WHAT IS EXPECTED –
Could you repeat the entries below, swapping every "GUI agent" for "interface agent" and leaving everything else as it is?
— Begin MATERIAL SUPPLIED —
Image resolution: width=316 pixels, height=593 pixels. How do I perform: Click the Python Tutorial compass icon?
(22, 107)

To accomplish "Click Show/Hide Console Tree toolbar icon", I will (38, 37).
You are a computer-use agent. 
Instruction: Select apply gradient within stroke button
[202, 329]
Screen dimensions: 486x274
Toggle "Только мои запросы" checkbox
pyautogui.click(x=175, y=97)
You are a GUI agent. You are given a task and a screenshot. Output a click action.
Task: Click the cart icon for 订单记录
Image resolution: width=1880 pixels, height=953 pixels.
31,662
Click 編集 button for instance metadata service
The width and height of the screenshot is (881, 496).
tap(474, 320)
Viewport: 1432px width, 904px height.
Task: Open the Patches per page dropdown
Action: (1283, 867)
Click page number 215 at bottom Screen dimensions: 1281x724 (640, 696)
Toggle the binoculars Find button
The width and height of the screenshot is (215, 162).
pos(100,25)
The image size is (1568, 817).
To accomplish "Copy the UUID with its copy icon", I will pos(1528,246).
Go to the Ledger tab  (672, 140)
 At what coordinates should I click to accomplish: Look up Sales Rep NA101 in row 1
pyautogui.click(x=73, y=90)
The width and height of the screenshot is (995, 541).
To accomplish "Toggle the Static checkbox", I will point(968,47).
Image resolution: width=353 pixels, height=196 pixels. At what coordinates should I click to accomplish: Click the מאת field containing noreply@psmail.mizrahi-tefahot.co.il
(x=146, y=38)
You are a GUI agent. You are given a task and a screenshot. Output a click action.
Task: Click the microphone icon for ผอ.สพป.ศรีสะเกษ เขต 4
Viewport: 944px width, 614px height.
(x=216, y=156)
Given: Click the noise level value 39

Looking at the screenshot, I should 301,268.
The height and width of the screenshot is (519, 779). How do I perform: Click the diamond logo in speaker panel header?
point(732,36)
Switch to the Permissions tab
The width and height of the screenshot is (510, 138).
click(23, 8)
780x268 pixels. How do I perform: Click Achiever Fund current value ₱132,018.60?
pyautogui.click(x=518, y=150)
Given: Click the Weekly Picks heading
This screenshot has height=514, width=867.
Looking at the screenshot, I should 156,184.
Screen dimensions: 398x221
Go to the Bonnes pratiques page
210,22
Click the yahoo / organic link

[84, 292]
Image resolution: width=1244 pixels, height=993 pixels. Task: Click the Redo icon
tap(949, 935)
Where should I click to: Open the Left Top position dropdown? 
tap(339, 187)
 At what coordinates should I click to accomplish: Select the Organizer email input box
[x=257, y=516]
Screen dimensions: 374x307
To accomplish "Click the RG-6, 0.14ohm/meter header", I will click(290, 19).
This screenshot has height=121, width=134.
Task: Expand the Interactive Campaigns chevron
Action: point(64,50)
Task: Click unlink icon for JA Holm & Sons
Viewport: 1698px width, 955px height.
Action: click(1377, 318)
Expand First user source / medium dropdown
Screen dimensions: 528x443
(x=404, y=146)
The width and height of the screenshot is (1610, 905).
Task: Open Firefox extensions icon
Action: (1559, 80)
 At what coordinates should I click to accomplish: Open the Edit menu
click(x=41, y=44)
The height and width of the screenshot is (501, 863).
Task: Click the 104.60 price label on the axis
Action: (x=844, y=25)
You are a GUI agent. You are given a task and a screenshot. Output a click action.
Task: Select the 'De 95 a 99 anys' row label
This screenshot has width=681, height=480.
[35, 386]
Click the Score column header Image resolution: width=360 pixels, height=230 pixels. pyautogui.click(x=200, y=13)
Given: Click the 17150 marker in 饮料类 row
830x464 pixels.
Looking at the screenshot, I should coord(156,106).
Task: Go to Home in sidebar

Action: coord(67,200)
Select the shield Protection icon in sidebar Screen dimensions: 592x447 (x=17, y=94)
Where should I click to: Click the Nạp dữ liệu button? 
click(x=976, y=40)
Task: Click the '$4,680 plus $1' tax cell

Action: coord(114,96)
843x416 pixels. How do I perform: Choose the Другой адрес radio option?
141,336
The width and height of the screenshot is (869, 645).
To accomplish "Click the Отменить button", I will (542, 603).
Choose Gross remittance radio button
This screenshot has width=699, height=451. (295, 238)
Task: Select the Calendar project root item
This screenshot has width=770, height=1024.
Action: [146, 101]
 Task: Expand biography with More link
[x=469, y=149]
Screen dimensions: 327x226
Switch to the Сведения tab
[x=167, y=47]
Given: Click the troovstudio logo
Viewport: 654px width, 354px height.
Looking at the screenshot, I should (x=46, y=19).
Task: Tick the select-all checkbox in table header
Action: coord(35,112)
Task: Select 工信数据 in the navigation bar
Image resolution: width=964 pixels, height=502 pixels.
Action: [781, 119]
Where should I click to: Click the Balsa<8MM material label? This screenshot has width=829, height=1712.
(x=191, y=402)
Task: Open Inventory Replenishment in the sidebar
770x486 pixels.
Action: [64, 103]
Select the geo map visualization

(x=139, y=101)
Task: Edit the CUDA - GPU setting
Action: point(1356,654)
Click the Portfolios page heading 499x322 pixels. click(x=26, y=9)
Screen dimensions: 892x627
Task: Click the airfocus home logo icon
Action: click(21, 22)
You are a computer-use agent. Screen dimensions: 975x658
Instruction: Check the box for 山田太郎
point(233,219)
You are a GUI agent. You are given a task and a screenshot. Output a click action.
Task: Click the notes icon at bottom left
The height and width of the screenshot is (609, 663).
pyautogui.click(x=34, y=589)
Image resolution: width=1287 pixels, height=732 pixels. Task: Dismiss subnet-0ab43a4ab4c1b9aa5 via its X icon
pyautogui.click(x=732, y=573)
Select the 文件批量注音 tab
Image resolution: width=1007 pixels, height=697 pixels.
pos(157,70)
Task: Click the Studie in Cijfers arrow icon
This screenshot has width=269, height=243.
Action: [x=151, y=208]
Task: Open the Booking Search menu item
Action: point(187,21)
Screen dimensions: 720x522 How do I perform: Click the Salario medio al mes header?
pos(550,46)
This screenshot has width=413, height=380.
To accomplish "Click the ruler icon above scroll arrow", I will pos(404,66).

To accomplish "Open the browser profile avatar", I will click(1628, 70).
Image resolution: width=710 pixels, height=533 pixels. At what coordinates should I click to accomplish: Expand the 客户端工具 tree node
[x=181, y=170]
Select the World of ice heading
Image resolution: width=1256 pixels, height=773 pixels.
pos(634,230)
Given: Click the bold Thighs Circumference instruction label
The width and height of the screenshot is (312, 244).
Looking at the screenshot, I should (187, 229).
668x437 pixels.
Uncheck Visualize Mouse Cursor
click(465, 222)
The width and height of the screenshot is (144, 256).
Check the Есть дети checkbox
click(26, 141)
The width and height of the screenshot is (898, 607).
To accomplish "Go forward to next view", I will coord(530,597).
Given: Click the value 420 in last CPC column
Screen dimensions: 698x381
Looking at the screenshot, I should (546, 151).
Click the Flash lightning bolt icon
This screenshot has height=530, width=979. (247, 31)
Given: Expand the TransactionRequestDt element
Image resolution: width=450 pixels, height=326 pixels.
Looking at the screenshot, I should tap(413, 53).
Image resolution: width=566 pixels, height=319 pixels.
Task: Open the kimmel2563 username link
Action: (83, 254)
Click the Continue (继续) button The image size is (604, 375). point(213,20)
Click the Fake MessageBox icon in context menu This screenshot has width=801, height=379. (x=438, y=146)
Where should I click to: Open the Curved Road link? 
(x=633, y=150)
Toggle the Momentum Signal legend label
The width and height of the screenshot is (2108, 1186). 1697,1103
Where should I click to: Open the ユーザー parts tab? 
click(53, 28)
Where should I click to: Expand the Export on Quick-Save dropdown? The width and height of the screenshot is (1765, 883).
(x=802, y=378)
— End MATERIAL SUPPLIED —
OUTPUT –
Image resolution: width=316 pixels, height=593 pixels. How do I perform: Click the Python Tutorial compass icon?
(22, 107)

To accomplish "Click Show/Hide Console Tree toolbar icon", I will (38, 37).
You are a computer-use agent. 
Instruction: Select apply gradient within stroke button
[202, 329]
Screen dimensions: 486x274
Toggle "Только мои запросы" checkbox
pyautogui.click(x=175, y=97)
You are a interface agent. You are given a task and a screenshot. Output a click action.
Task: Click the cart icon for 订单记录
Image resolution: width=1880 pixels, height=953 pixels.
31,662
Click 編集 button for instance metadata service
The width and height of the screenshot is (881, 496).
tap(474, 320)
Viewport: 1432px width, 904px height.
Task: Open the Patches per page dropdown
Action: (1283, 867)
Click page number 215 at bottom Screen dimensions: 1281x724 (640, 696)
Toggle the binoculars Find button
The width and height of the screenshot is (215, 162).
pos(100,25)
The image size is (1568, 817).
To accomplish "Copy the UUID with its copy icon", I will pos(1528,246).
Go to the Ledger tab  (672, 140)
 At what coordinates should I click to accomplish: Look up Sales Rep NA101 in row 1
pyautogui.click(x=73, y=90)
The width and height of the screenshot is (995, 541).
To accomplish "Toggle the Static checkbox", I will point(968,47).
Image resolution: width=353 pixels, height=196 pixels. At what coordinates should I click to accomplish: Click the מאת field containing noreply@psmail.mizrahi-tefahot.co.il
(x=146, y=38)
You are a interface agent. You are given a task and a screenshot. Output a click action.
Task: Click the microphone icon for ผอ.สพป.ศรีสะเกษ เขต 4
Viewport: 944px width, 614px height.
(x=216, y=156)
Given: Click the noise level value 39

Looking at the screenshot, I should 301,268.
The height and width of the screenshot is (519, 779). How do I perform: Click the diamond logo in speaker panel header?
point(732,36)
Switch to the Permissions tab
The width and height of the screenshot is (510, 138).
click(23, 8)
780x268 pixels. How do I perform: Click Achiever Fund current value ₱132,018.60?
pyautogui.click(x=518, y=150)
Given: Click the Weekly Picks heading
This screenshot has height=514, width=867.
Looking at the screenshot, I should 156,184.
Screen dimensions: 398x221
Go to the Bonnes pratiques page
210,22
Click the yahoo / organic link

[84, 292]
Image resolution: width=1244 pixels, height=993 pixels. Task: Click the Redo icon
tap(949, 935)
Where should I click to: Open the Left Top position dropdown? 
tap(339, 187)
 At what coordinates should I click to accomplish: Select the Organizer email input box
[x=257, y=516]
Screen dimensions: 374x307
To accomplish "Click the RG-6, 0.14ohm/meter header", I will click(290, 19).
This screenshot has height=121, width=134.
Task: Expand the Interactive Campaigns chevron
Action: point(64,50)
Task: Click unlink icon for JA Holm & Sons
Viewport: 1698px width, 955px height.
Action: click(1377, 318)
Expand First user source / medium dropdown
Screen dimensions: 528x443
(x=404, y=146)
The width and height of the screenshot is (1610, 905).
Task: Open Firefox extensions icon
Action: (1559, 80)
 At what coordinates should I click to accomplish: Open the Edit menu
click(x=41, y=44)
The height and width of the screenshot is (501, 863).
Task: Click the 104.60 price label on the axis
Action: (x=844, y=25)
You are a interface agent. You are given a task and a screenshot. Output a click action.
Task: Select the 'De 95 a 99 anys' row label
This screenshot has width=681, height=480.
[35, 386]
Click the Score column header Image resolution: width=360 pixels, height=230 pixels. pyautogui.click(x=200, y=13)
Given: Click the 17150 marker in 饮料类 row
830x464 pixels.
Looking at the screenshot, I should coord(156,106).
Task: Go to Home in sidebar

Action: coord(67,200)
Select the shield Protection icon in sidebar Screen dimensions: 592x447 (x=17, y=94)
Where should I click to: Click the Nạp dữ liệu button? 
click(x=976, y=40)
Task: Click the '$4,680 plus $1' tax cell

Action: coord(114,96)
843x416 pixels. How do I perform: Choose the Другой адрес radio option?
141,336
The width and height of the screenshot is (869, 645).
To accomplish "Click the Отменить button", I will (542, 603).
Choose Gross remittance radio button
This screenshot has width=699, height=451. (295, 238)
Task: Select the Calendar project root item
This screenshot has width=770, height=1024.
Action: [146, 101]
 Task: Expand biography with More link
[x=469, y=149]
Screen dimensions: 327x226
Switch to the Сведения tab
[x=167, y=47]
Given: Click the troovstudio logo
Viewport: 654px width, 354px height.
Looking at the screenshot, I should (x=46, y=19).
Task: Tick the select-all checkbox in table header
Action: coord(35,112)
Task: Select 工信数据 in the navigation bar
Image resolution: width=964 pixels, height=502 pixels.
Action: [781, 119]
Where should I click to: Click the Balsa<8MM material label? This screenshot has width=829, height=1712.
(x=191, y=402)
Task: Open Inventory Replenishment in the sidebar
770x486 pixels.
Action: [64, 103]
Select the geo map visualization

(x=139, y=101)
Task: Edit the CUDA - GPU setting
Action: point(1356,654)
Click the Portfolios page heading 499x322 pixels. click(x=26, y=9)
Screen dimensions: 892x627
Task: Click the airfocus home logo icon
Action: click(21, 22)
You are a computer-use agent. Screen dimensions: 975x658
Instruction: Check the box for 山田太郎
point(233,219)
You are a interface agent. You are given a task and a screenshot. Output a click action.
Task: Click the notes icon at bottom left
The height and width of the screenshot is (609, 663).
pyautogui.click(x=34, y=589)
Image resolution: width=1287 pixels, height=732 pixels. Task: Dismiss subnet-0ab43a4ab4c1b9aa5 via its X icon
pyautogui.click(x=732, y=573)
Select the 文件批量注音 tab
Image resolution: width=1007 pixels, height=697 pixels.
pos(157,70)
Task: Click the Studie in Cijfers arrow icon
This screenshot has width=269, height=243.
Action: [x=151, y=208]
Task: Open the Booking Search menu item
Action: point(187,21)
Screen dimensions: 720x522 How do I perform: Click the Salario medio al mes header?
pos(550,46)
This screenshot has width=413, height=380.
To accomplish "Click the ruler icon above scroll arrow", I will pos(404,66).

To accomplish "Open the browser profile avatar", I will click(1628, 70).
Image resolution: width=710 pixels, height=533 pixels. At what coordinates should I click to accomplish: Expand the 客户端工具 tree node
[x=181, y=170]
Select the World of ice heading
Image resolution: width=1256 pixels, height=773 pixels.
pos(634,230)
Given: Click the bold Thighs Circumference instruction label
The width and height of the screenshot is (312, 244).
Looking at the screenshot, I should (187, 229).
668x437 pixels.
Uncheck Visualize Mouse Cursor
click(465, 222)
The width and height of the screenshot is (144, 256).
Check the Есть дети checkbox
click(26, 141)
The width and height of the screenshot is (898, 607).
To accomplish "Go forward to next view", I will coord(530,597).
Given: Click the value 420 in last CPC column
Screen dimensions: 698x381
Looking at the screenshot, I should (546, 151).
Click the Flash lightning bolt icon
This screenshot has height=530, width=979. (247, 31)
Given: Expand the TransactionRequestDt element
Image resolution: width=450 pixels, height=326 pixels.
Looking at the screenshot, I should tap(413, 53).
Image resolution: width=566 pixels, height=319 pixels.
Task: Open the kimmel2563 username link
Action: (83, 254)
Click the Continue (继续) button The image size is (604, 375). point(213,20)
Click the Fake MessageBox icon in context menu This screenshot has width=801, height=379. (x=438, y=146)
Where should I click to: Open the Curved Road link? 
(x=633, y=150)
Toggle the Momentum Signal legend label
The width and height of the screenshot is (2108, 1186). 1697,1103
Where should I click to: Open the ユーザー parts tab? 
click(53, 28)
Where should I click to: Expand the Export on Quick-Save dropdown? The width and height of the screenshot is (1765, 883).
(x=802, y=378)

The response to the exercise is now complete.